**Short exercise 1**
Copy the lines of the listing exactly as they appear, starting with the line that contains "Viewport: 337px width, 728px" and going on through the line that contains "This screenshot has width=1298, height=770.".

— begin Selection —

What you'll learn
- ✓What clients actually look for in a professional profile
- ✓How to write a tagline that gets attention
- ✓The perfect bio formula
- ✓How to showcase your skills and experience
- ✓Video introduction tips
1. Why Your Profile Is Your #1 Sales Tool
Your profile is working for you 24/7 — even when you're asleep. Every client who visits your profile is making a decision: hire or skip. Most professionals lose clients in the first 10 seconds because their profile doesn't answer the client's most important question: "Can this person help me?"
Your profile is not a resume. It's a sales tool designed to convert browsers into interview requests. This means every element — from your tagline to your skills to your introduction — must be optimized to answer one simple question: "Should I work with this person?"
The professionals who get the most inquiries don't have the most experience. They have the clearest positioning and the most compelling proof that they deliver results. That's what we're building here.
2. The Perfect Tagline Formula
Your tagline is the first thing clients read. It should answer: Who are you? What do you do? Who do you help?
Formula: [Your Role] helping [Your Target Client] with [The Result You Deliver]
Example: "Virtual Assistant helping US e-commerce businesses save 20+ hours per week"
Bad example: "Experienced VA looking for opportunities"
See the difference? The first tagline tells a story. It positions you as a solution to a specific problem. The second is vague and passive.

— end Selection —
— begin Supplied entries —

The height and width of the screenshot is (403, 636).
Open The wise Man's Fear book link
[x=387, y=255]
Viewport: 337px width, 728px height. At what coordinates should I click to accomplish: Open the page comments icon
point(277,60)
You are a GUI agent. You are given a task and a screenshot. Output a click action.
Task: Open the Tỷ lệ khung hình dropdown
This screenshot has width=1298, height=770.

— end Supplied entries —
— begin Supplied entries —

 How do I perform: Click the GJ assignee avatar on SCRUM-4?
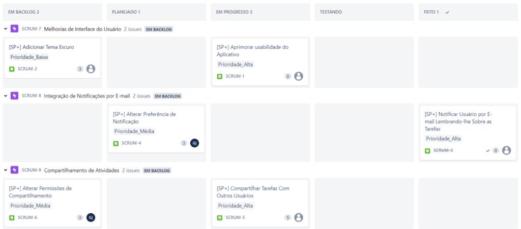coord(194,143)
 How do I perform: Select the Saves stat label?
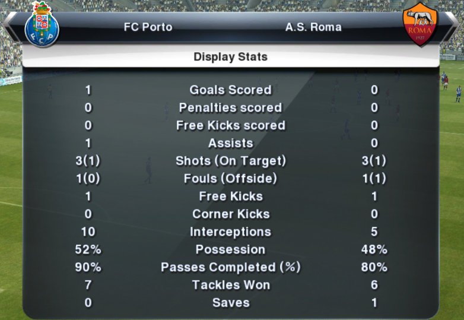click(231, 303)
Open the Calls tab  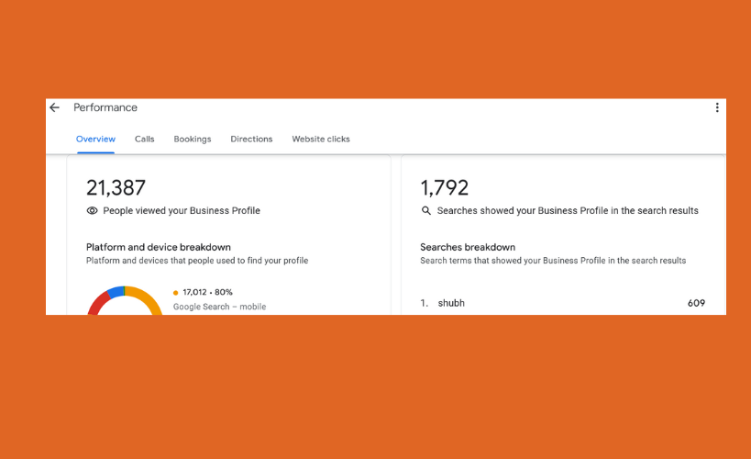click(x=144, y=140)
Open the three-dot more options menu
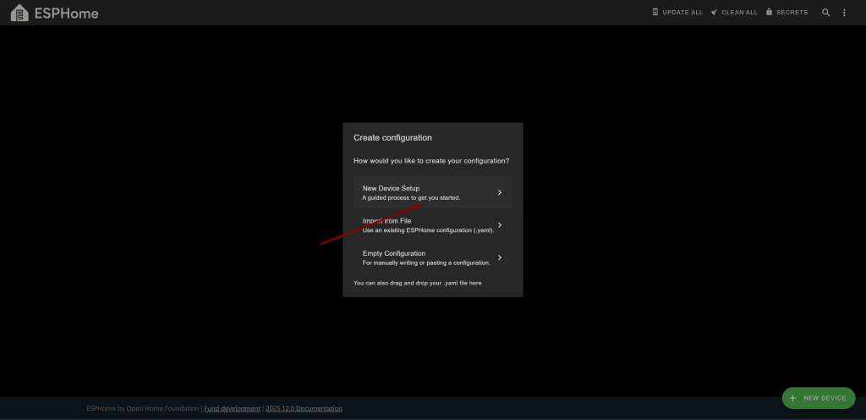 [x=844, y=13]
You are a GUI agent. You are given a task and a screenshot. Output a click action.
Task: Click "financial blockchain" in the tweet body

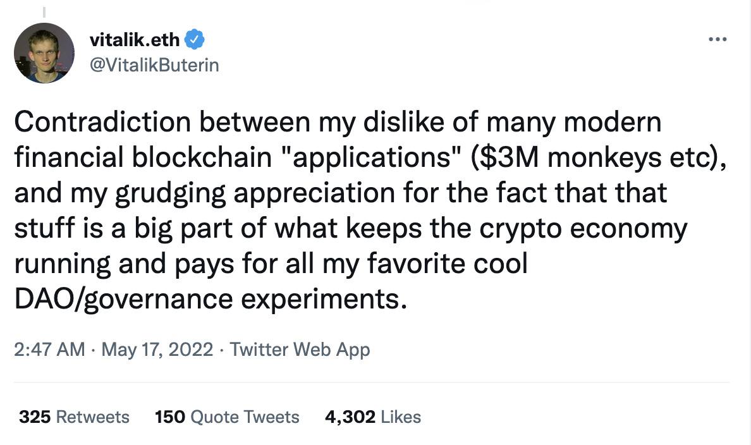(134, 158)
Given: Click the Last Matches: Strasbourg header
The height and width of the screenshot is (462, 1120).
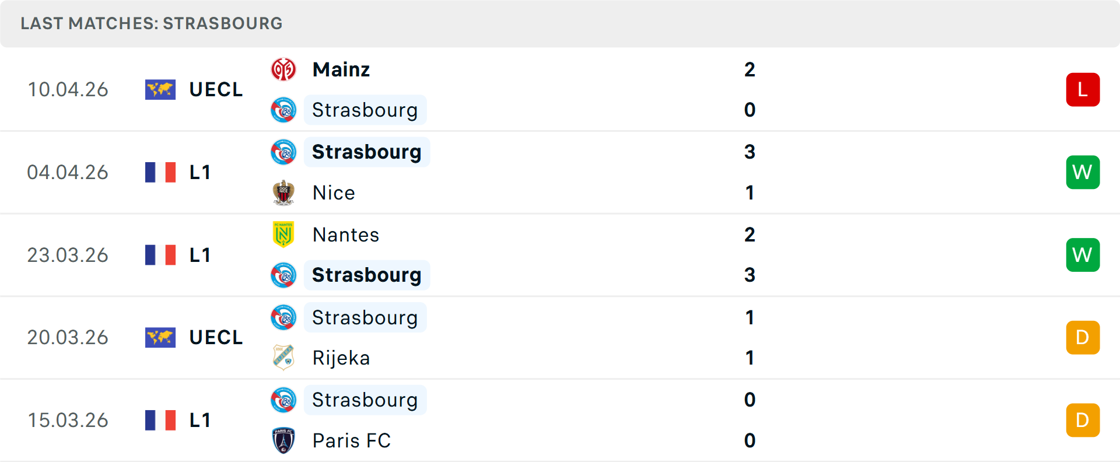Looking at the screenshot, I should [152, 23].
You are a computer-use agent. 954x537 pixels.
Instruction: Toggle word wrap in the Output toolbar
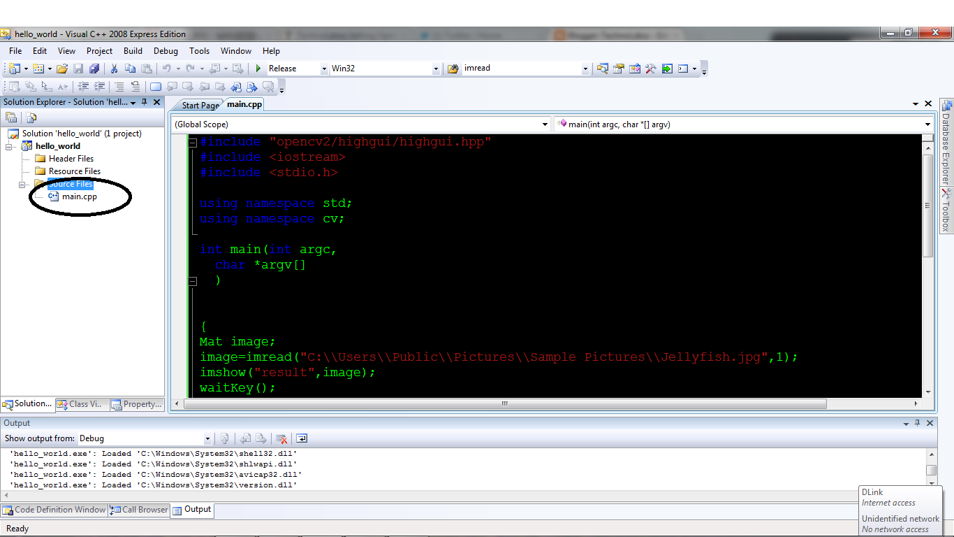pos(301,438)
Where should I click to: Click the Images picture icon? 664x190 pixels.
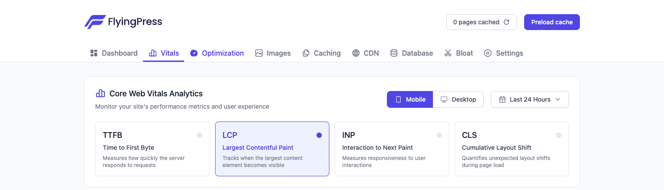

— end Supplied entries —
— begin Supplied entries —

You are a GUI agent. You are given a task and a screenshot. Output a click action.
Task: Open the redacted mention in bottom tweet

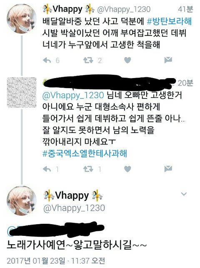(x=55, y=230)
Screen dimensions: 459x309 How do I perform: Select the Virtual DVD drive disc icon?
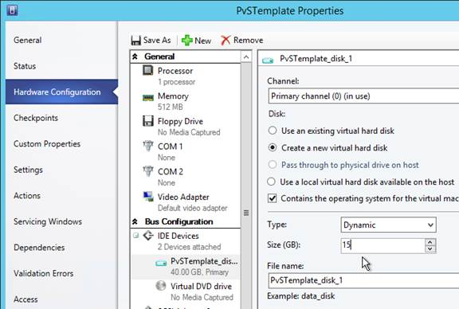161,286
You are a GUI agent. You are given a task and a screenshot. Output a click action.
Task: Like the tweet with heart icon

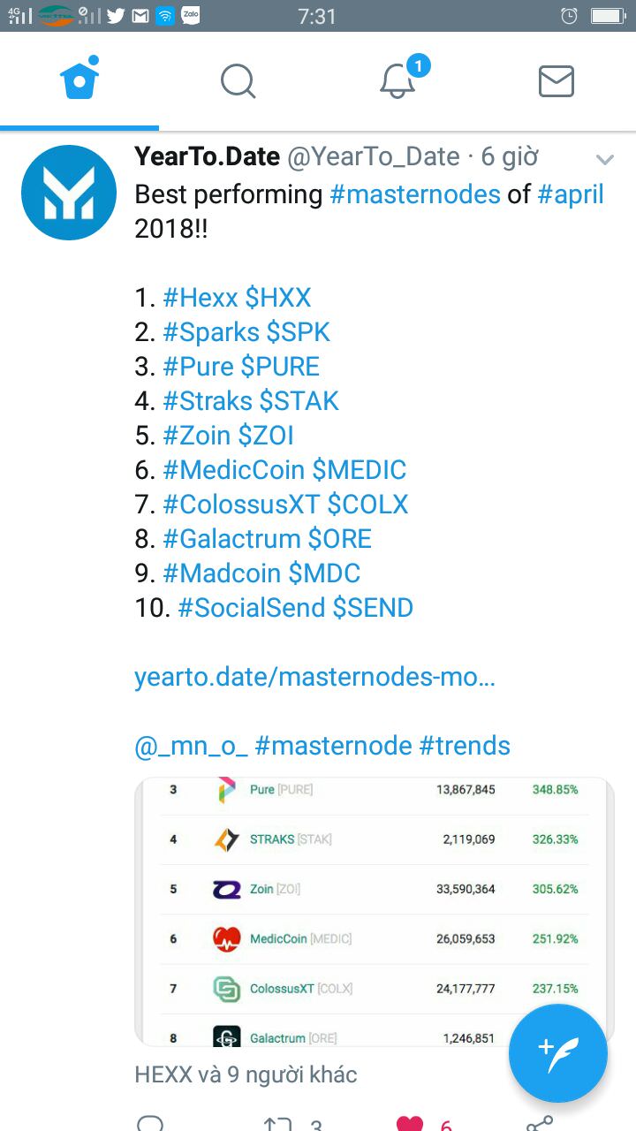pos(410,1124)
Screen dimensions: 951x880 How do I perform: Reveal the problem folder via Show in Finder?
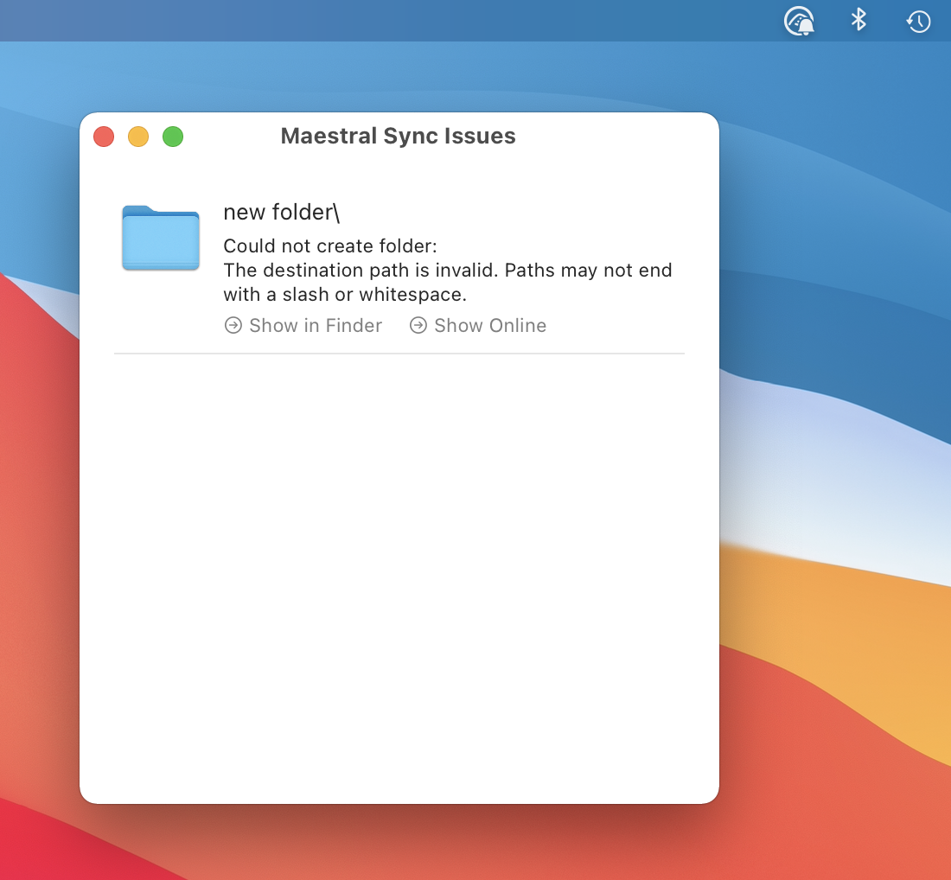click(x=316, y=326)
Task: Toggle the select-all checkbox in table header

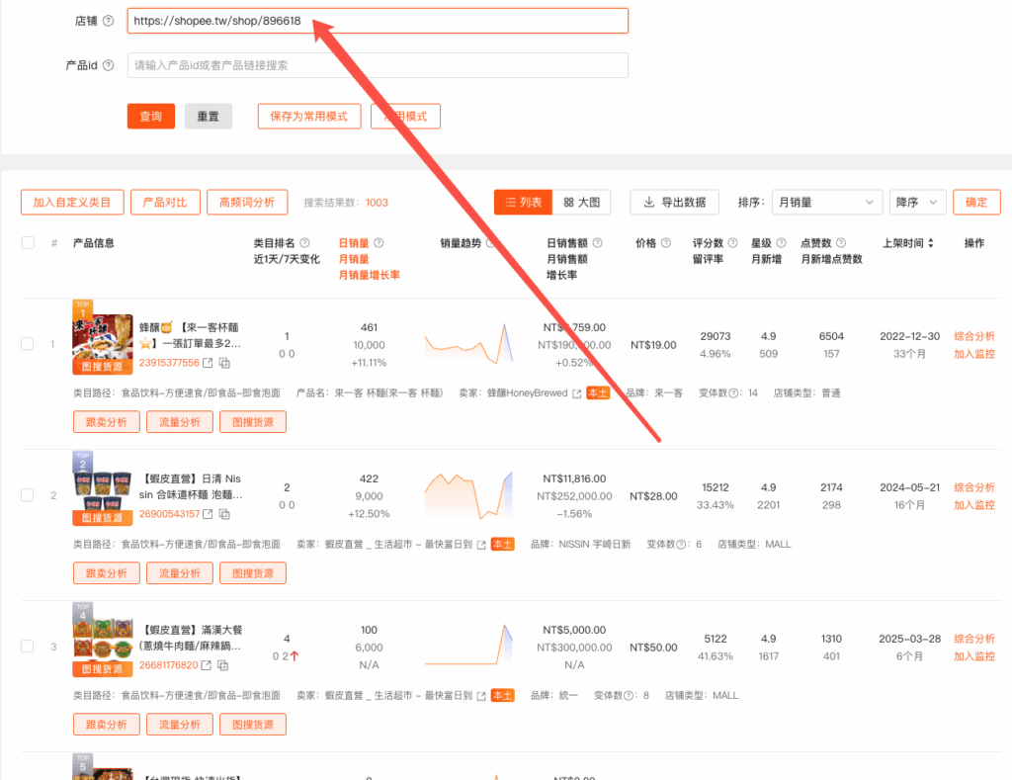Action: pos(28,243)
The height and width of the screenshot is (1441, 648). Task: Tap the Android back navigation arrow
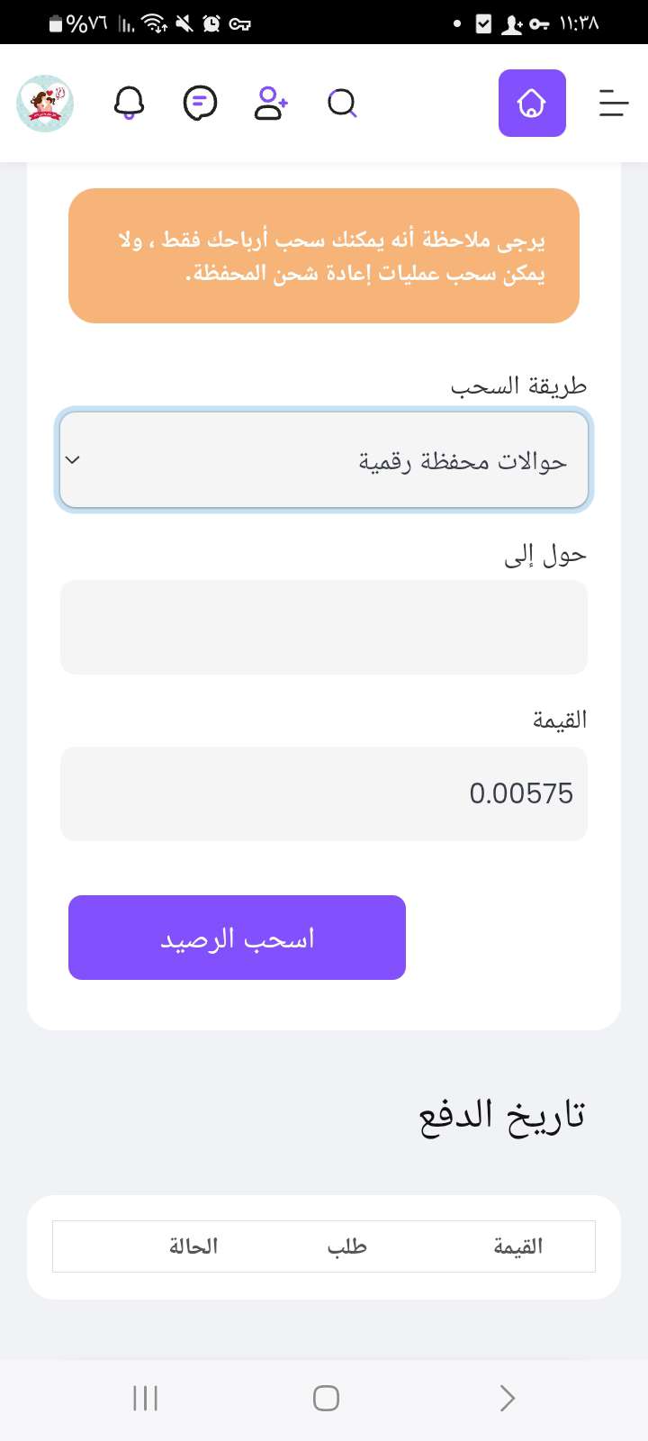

— end Supplied entries —

**Short exercise 2**
Repeat the passage from the profile-writing guide word for word, starting with "Your profile is not" and going on through "do you help?".

**Problem solution 1**
Viewport: 337px width, 728px height. At what coordinates should I click to accomplish: Open the page comments icon
point(277,60)
You are a GUI agent. You are given a task and a screenshot. Output a click action.
Task: Open the Tỷ lệ khung hình dropdown
This screenshot has width=1298, height=770.

**Problem solution 2**
Your profile is not a resume. It's a sales tool designed to convert browsers into interview requests. This means every element — from your tagline to your skills to your introduction — must be optimized to answer one simple question: "Should I work with this person?"
The professionals who get the most inquiries don't have the most experience. They have the clearest positioning and the most compelling proof that they deliver results. That's what we're building here.
2. The Perfect Tagline Formula
Your tagline is the first thing clients read. It should answer: Who are you? What do you do? Who do you help?